こういったトラブルは、遺言があることによってある程度を回避することができます。日本の相続制度上、遺言者の意思は各相続人の個人の意思よりも尊重されるためです。また、銀行口座の解約をはじめとした相続手続きが楽になるというメリットもあります。
こうしたことを理由として、自身の親に、相続に備えて遺言を書いてもらいたいという方も多くいらっしゃるのではないでしょうか。
本記事は、親に遺言を書いてもらうことがテーマとなります。
親に遺言を書いてもらいたい場合でも、実際に話を切り出すとなるとなかなか難しいものです。遺言に、「親の死を前提とする」「財産を分配する」という側面がある以上、どうしても後ろめたさが生まれてしまいます。また、お願いをする側の知識も完璧ではないでしょうから、遺言について話題にするだけでも相当なエネルギーが必要となります。
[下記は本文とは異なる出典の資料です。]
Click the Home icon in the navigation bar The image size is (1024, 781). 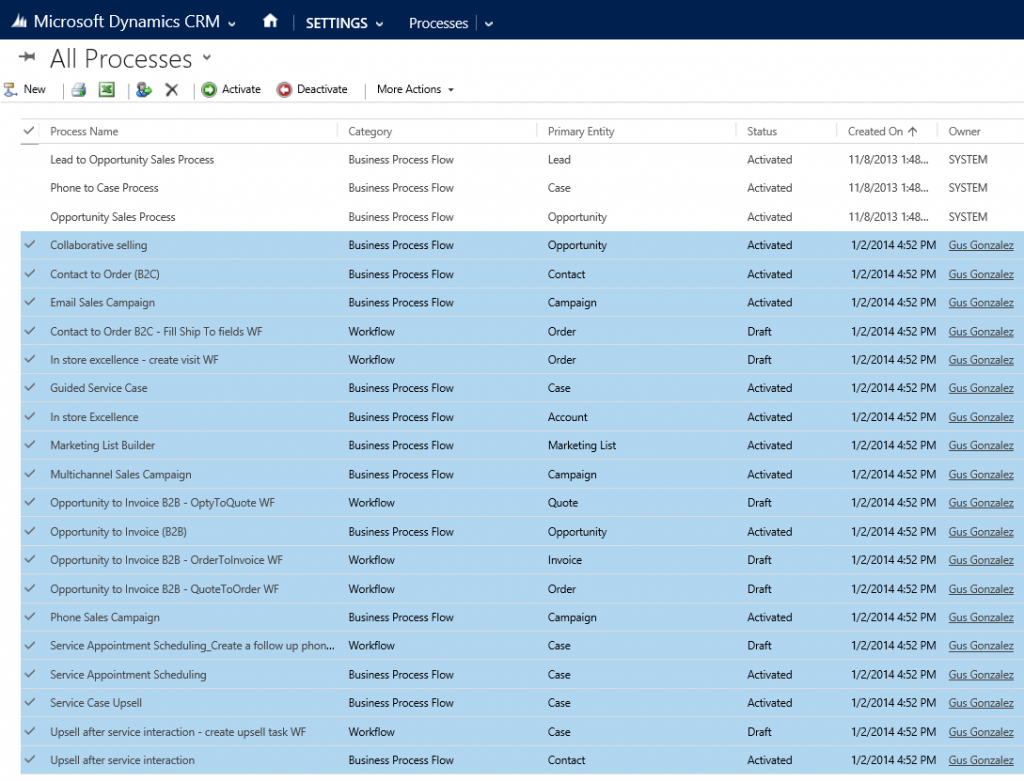tap(270, 20)
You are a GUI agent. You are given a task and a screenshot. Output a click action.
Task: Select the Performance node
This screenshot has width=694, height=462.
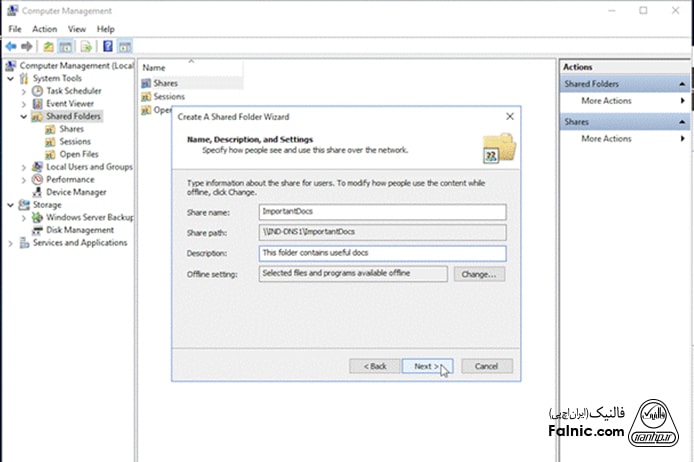[x=70, y=179]
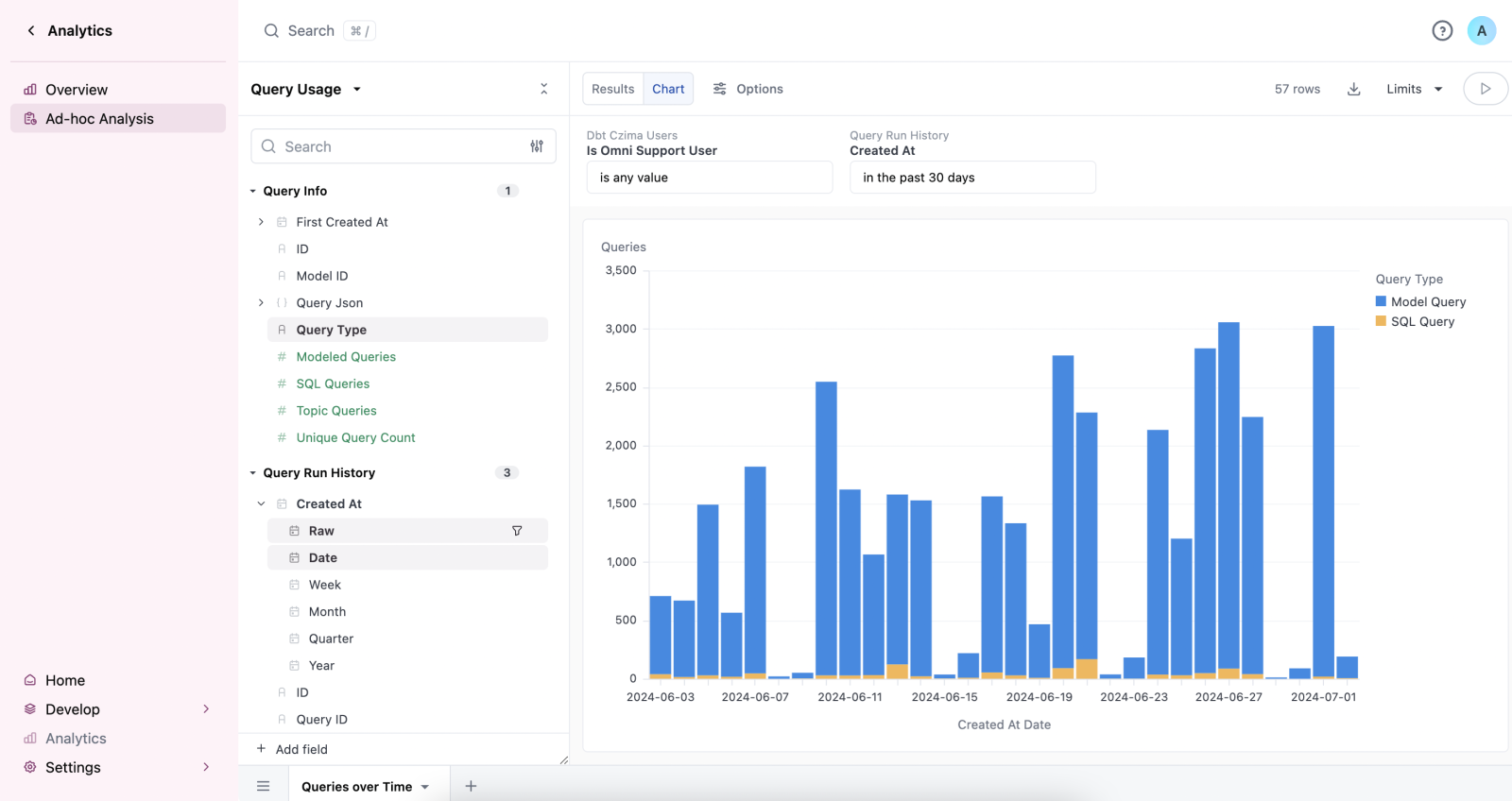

ですが、遺言は、遺言者の意思で書かれていることが大前提となります。「遺言を残す」という形式の面でも、「誰に何を相続させる」という内容の面でも、強制することはできません。そのため、まずはご本人に、遺言書の必要性を考えてもらい、正しい知識を知ってもらうことが必要となります。ですので、お願いする側としても遺言を書くメリット、書かないデメリットを知り、触れづらい話題に備えることが第一歩といえるでしょう。
また、実際に遺言を話題に出す際には、一概にも言えませんが、「遺言を書いてくれ」と直接的に伝えてしまうことは避けたほうがよいでしょう。これを不快にとられ、遺言に対するイメージを悪くしてしまっては本末転倒です。誰しも自身の死後の不安を抱え、遺言の必要性自体は理解できているものですから、直接的な表現は避け、世間話やテレビで相続のことが取り上げられるタイミング等を見計らい、少しずつ話題にしていくのがよいでしょう。
徐々にでもご本人の気持ちが動くのを待ち、気持ちが固まってきた時に初めて、遺言書の書き方等の具体的な話題を持ち出すことをお勧めします。
相続についての会話の中で、遺言があることによるメリット、特に遺言者を書く人についてのメリットをやんわりと伝えることで、遺言についてよいイメージを持ってもらうことは大事です。
第一のメリットはやはり、相続人間の争いごとを避けることができる点でしょう。自身の相続が原因となり争いごとに発展することを望む人はいないでしょう。遺言書があることによって遺産分割協議が必要と無くなります。「争族」の原因の多くは遺産分割協議ですから、「争族」の回避に大きな効果が期待できます。
ただ、なるべく公平な内容の遺言である必要はあります。相続人には遺留分という権利があり、最低限の相続分が保証されています。遺留分を下回る財産しかもらえなかった相続人は、遺留分減殺請求をしてくるかもしれません。争族を避けるには、これを考慮した公平な遺言であることがポイントとなります。
他にも、相続手続きが簡単になり、相続人の手を煩わせることが少なくなるという点を挙げられます。具体的には、戸籍の収集や相続人全員の同意を要する手続き(銀行手続き)等です。人に迷惑をかけたくないという心情をうまく利用しましょう。
親に遺言を書いてもらうには、日常的なコミュニケーションのなかで徐々に遺言への理解を深めてもらうことが大事です。
こうした会話の中で、遺言者にある程度の意思が見え始めたら、専門家へ一緒に相談に行くというのも一つの手です。
遺言の作成に際して、必ずしも専門家に依頼する必要はないのですが、どうしても遺言に関する知識不足が腰を重くする要因の一つであるため、専門家への相談を契機に、具体的な作成に移るのもよいでしょう。専門家の口から説明を聞くことで、遺言を書くメリットについて納得しやすく、子どもから直接遺言書作成を依頼されるよりも作成に前向きになるかもしれません。